▸ **Exercise requirements**
[a] Answer these questions from the Wikipedia app reviews below, please:
(i) What does the "Nearby" button use to find articles?
(ii) In Kiwi, where must a page be saved for offline viewing?
(iii) What iLounge rating did Kiwi receive?
[b] Pick up the Wikipedia app reviews below after their last sentence and carry them on in the same style.
(Beginning of Page extract)
Additional buttons at the bottom provide quick links to Featured, Popular and current News articles. Further, a “Nearby” button allows you to use the GPS in your iPhone to find articles relevant to your current location.
Tapping an options heading which is found at the beginning of each article provides options to adjust font sizes and send the article out via e-mail, either to a friend or automatically to your own address as specified in the application’s settings.
Unfortunately this application does not provide any ability to bookmark articles within the application itself, although the “Send to Self” feature can be used to e-mail interesting articles back to yourself, this is a poor substitute to being able to actually save your pages for later reference within the application itself. In addition we found that it would occasionally crash when viewing images. Hopefully the author will add better bookmarking and history features in the future but overall this application is a straightforward app which does the job for users who simply want to quickly look up information on Wikipedia, and the integration with the GPS for location-based data is a nice touch. iLounge rating: B-
Kiwi ($1) is a basic Wikipedia search app with a nice polished user interface. It offers decent searching capabilities, providing a list of possible matches rather than simply jumping to the first hit, as well as search history, bookmark support, and a “Scrapbook” feature.
Rather than automatically caching all bookmarked pages for offline viewing, with Kiwi you must specifically save any pages you want to access offline to your “Scrapbook”—pages marked as favorites and pages in your history list are simply bookmarks to the online Wikipedia articles.
Kiwi supports both portrait and landscape mode for viewing articles, as well as buttons at the bottom of the screen to allow you to either mark a page as a favorite, save the page to your scrapbook, e-mail a link to the page using the iPhone Mail application, or open the Wikipedia page in the Safari browser directly.
No specific table-of-contents menu is provided, although you can of course access the table of content for the article that is provided within the Wikipedia article itself, which is highlighted in-line near the top of the article, with a button to collapse or expand the table of contents.
Kiwi is a nice enough application, but even for a reasonable $1 price tag it does not offer any advantage over similar free applications, and in fact lacks some of the features that are available in these other apps, such as customizable font sizes and control over the orientation sensor. iLounge rating: C+
Wapedia (Free) starts out with a main screen with options to browse by category, see current news, explore interesting facts and pull up random articles. These offer interesting options for browsing and exploring Wikipedia content in addition to simply performing a normal search.
Beyond this, however, Wapedia does not offer much in the way of notable features. Articles may be viewed in landscape or portrait orientation, and a button in the bottom-right corner allows you to e-mail out article links or open them in Safari. However, no bookmarking or history support is provided, nor is there any offline support. Further, while the searching dialog box provides a list of possible results as you type, this is constrained by an annoying bug that prevents you from actually scrolling down to view those results that are obscured by the keyboard—moving your finger to scroll down briefly shows the results, but the list immediately “springs back” to the top as soon as you release your finger. Tapping the search button will show you the complete list in a Wapedia-formatted page, but this is not obvious.
(End of Page extract)
(Beginning of Data shown)
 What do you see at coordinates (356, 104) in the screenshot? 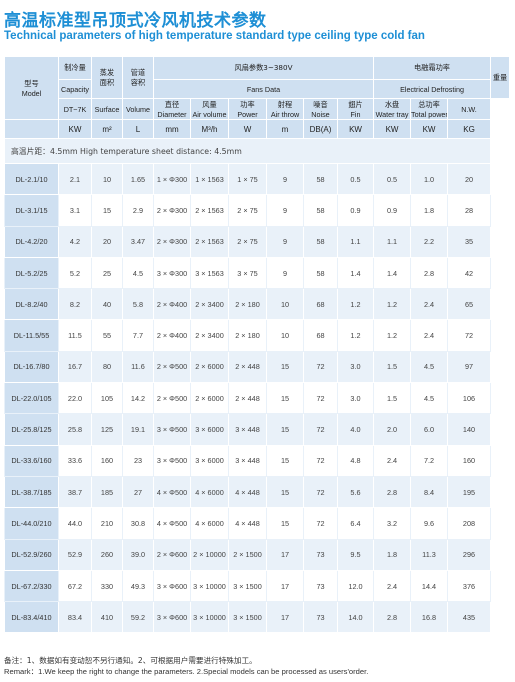
I see `header-fin-cn: 翅片` at bounding box center [356, 104].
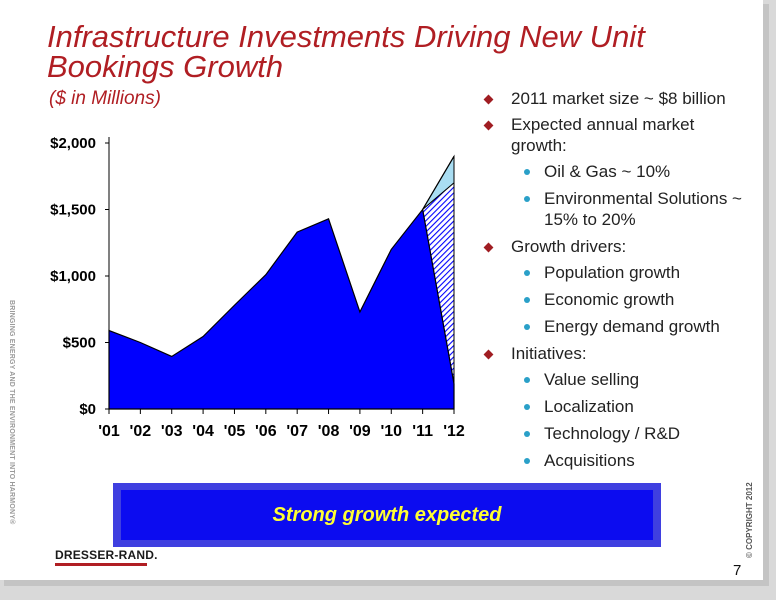  What do you see at coordinates (632, 326) in the screenshot?
I see `sub-bullet-text: Energy demand growth` at bounding box center [632, 326].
(End of Data shown)
▸ **Answers to the tasks**
[a]
(i) The GPS in the iPhone, to find articles relevant to your current location.
(ii) To the "Scrapbook."
(iii) C+

[b]
Although the ability to browse Wikipedia is moderately interesting, Wapedia offers no other particularly useful features compared to many of the other apps we have looked at. iLounge rating: C
iPedia ($1) is a straightforward Wikipedia application with several standard features including bookmarking, landscape view and offline reading. When viewing an article the text is formatted for easy viewing on your device. Two icons appear on either side of the search box: an “i” to take you back to the home screen providing the featured article of the day, and a download icon to allow you to save the current article for offline reading.
At the bottom of the screen, bookmark and compose icons allow you to view your saved pages or open Mail to e-mail out a link to the current article. The help icon, located in the bottom right corner takes you to an article that provides information on how to find the author on Twitter or submit issues regarding malformed pages.
While iPedia’s interface is nice and clean and the ability to save pages is convenient it does suffer from one serious flaw: When searching, iPedia does not present a list of possible results but instead returns only the first or most popular result directly, relying on you to dig through a disambiguation link to find alternative hits. While this is not different from searching on Wikipedia.org directly, most of the other apps we’ve reviewed return a list of possible results first, allowing you to more easily pick the result you’re looking for. As an example, in our testing we searched for the term “Flashpoint” looking specifically for reference to a TV series. However, iPedia only returned the most popular hit from Wikipedia and instead of being prompted with a list of possible hits, we were instead provided an article explaining the “flash point” of a flammable liquid.
Ultimately, iPedia is an average Wikipedia app with very basic searching capabilities compared to the others we’ve reviewed. iPedia really does not offer anything particularly special for its $1 price tag compared to some of the better free applications.iLounge rating: C
InfoPedia ($2) starts out with a nice opening screen explaining what all the buttons do but because it then goes on to open the last article you were viewing, you hardly have time to appreciate the opening screen.
From here things begin to slide. The application does simple bookmarking and history tracking however these windows “slide” on and off the screen in a very distracting manner. It also provides text resizing but does not provide any support for landscape view. In addition to the standard e-mail button at the bottom, there are buttons for News and Random articles.
However, things get a little strange with the random article feature. Clicking the Random Article button takes you to a random article as expected and from there you can click through to any of the links on that article. However, when you click the Back button at the bottom of the screen, instead of returning to the article you were previously reading, the application instead selects another completely random article. This behaviour only occurs when you start from a random article but it tends to be a very annoying issue which limits the usefulness of the random feature.
Ultimately, for a $2 application, Infopedia provides nothing special compared to most of the other applications available out there. iLounge rating: C
Qwikipedia (free) is the most basic of Wikipedia apps, offering nothing more than a Wikipedia search dialog box and a non-optimized view of the results.
The application does not provide live searching capabilities, instead simply taking you directly to the closest match for your search entry in much the same way that the main Wikipedia search works. External links open directly within the application itself, rather than in Safari, and forward and back buttons are provided to navigate between pages. Two small letter buttons appear in the bottom-right corner that look like they might be related to changing case or fonts, but we were unable to make these buttons actually do anything.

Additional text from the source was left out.